A couple of weeks ago, Peter and I recruited two friends to help us with the difficult work of tasting three premium Napa Valley Cabernet Sauvignons. Due to a way-too-strong fondness for alliteration in my old budget-wine column, these friends appeared in that space as ‘the Tuscan Tipplers’ — a honeymoon reference. Here we’ll just call them the TTs.
The wines we tasted with the TTs were, in order of price, a 2007 Cab from Mount Veeder Winery ($40), a 2005 Stag’s Leaps District Cab from Clos Du Val ($70), and a 2006 Reserve Cab from Robert Mondavi Winery ($135).
I really liked the Mount Veeder and noted its strong tannins, which indicated to Peter that the wine could benefit from a few more years of aging. Mr. TT was neutral on this one, but it was Mrs. TT’s favorite of the bunch: “smooth and yummy.”
I loved the Clos du Val 2005, especially that pencil-shaving aroma I always associate with great Napa Cabs. Mr. TT found it open and pleasant, with berries on the palate. Mrs. TT really liked it too and found it pungent—”fumey,” she said, but not in a bad way, as well as strong and rich. Finally, Peter praised its super-dark fruit; nice, not-overpowering oak; and good balance.

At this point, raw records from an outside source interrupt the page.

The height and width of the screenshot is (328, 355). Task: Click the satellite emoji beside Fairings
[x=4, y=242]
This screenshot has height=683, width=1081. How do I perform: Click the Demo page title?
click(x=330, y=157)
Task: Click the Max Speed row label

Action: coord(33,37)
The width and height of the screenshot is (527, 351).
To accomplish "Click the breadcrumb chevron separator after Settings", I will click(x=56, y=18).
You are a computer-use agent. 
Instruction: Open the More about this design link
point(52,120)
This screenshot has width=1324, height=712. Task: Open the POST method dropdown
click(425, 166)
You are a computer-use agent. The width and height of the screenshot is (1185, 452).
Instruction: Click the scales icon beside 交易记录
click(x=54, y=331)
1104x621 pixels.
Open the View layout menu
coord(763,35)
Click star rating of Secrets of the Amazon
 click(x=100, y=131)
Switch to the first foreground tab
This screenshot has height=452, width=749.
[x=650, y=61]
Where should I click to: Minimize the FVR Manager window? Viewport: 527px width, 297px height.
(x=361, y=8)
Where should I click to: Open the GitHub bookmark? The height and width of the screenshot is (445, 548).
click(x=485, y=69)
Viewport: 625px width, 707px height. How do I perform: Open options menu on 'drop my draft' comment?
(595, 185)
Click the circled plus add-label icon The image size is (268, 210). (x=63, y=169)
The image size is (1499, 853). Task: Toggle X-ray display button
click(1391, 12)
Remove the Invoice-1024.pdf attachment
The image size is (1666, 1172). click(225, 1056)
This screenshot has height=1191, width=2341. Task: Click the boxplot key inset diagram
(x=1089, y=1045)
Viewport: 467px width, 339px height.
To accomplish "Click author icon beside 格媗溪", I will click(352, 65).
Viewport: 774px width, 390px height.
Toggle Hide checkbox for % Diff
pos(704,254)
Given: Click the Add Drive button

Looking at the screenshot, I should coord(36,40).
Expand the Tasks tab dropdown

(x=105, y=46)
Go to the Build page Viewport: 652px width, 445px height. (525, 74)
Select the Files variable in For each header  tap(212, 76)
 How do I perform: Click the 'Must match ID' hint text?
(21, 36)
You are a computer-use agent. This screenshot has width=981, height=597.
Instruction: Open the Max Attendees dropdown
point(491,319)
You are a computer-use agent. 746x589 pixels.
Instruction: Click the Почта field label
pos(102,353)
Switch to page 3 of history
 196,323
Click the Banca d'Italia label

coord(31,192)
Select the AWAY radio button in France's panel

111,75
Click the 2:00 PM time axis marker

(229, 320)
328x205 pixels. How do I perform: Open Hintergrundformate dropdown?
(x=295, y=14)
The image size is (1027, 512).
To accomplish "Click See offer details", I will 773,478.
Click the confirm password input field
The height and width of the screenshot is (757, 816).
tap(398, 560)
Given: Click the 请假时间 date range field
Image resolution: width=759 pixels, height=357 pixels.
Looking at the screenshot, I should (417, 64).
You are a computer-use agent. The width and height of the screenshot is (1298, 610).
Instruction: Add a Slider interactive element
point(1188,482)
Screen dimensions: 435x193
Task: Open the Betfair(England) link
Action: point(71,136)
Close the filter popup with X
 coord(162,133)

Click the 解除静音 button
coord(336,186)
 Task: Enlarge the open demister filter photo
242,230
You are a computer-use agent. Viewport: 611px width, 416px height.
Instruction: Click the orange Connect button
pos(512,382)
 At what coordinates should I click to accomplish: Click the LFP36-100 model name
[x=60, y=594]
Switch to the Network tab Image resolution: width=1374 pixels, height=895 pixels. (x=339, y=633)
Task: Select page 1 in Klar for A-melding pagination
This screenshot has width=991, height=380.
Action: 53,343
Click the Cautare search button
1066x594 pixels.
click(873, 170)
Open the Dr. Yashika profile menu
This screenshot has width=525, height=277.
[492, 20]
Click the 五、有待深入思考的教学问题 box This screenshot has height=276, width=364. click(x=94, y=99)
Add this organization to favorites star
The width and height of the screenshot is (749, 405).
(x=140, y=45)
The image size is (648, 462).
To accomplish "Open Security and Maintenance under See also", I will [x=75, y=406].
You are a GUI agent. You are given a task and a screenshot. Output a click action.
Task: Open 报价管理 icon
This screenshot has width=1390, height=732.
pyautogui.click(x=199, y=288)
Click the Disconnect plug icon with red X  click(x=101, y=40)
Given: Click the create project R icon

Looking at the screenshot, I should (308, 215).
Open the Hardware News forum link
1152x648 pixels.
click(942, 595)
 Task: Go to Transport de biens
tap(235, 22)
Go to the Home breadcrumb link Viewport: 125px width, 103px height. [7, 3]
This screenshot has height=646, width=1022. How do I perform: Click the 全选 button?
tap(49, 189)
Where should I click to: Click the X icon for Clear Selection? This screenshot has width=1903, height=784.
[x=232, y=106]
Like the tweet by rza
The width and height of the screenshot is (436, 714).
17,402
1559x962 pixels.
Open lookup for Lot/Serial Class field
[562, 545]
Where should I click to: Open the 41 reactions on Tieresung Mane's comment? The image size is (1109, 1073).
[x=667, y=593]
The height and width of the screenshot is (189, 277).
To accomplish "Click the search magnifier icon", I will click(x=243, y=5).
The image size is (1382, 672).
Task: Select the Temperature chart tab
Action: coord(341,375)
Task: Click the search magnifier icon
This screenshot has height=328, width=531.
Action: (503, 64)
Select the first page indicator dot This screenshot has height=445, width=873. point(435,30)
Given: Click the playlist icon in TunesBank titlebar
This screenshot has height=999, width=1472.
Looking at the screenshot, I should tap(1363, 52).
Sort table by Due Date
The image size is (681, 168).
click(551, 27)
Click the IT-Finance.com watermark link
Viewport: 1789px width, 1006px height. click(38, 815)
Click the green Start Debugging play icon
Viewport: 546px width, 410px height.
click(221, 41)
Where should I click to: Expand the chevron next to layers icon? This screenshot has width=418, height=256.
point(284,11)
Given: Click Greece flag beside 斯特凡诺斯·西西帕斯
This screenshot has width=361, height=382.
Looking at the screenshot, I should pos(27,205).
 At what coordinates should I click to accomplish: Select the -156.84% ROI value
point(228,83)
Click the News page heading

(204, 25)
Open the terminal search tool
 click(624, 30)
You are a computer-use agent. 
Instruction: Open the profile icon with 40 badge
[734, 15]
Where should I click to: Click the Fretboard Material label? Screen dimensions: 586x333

None of us were big fans of the 2006 Mondavi Reserve: the TTs complained of its “puckery” quality, and Peter simply said it was “going downhill.”
Mondavi redeemed itself to me a few days later, however, when I thoroughly enjoyed a glass of the 2007 Cab from its Oberon label, which I found online for as little as $14.99. Another lesson that with Napa wines, you don’t always get when you pay for — except when you do.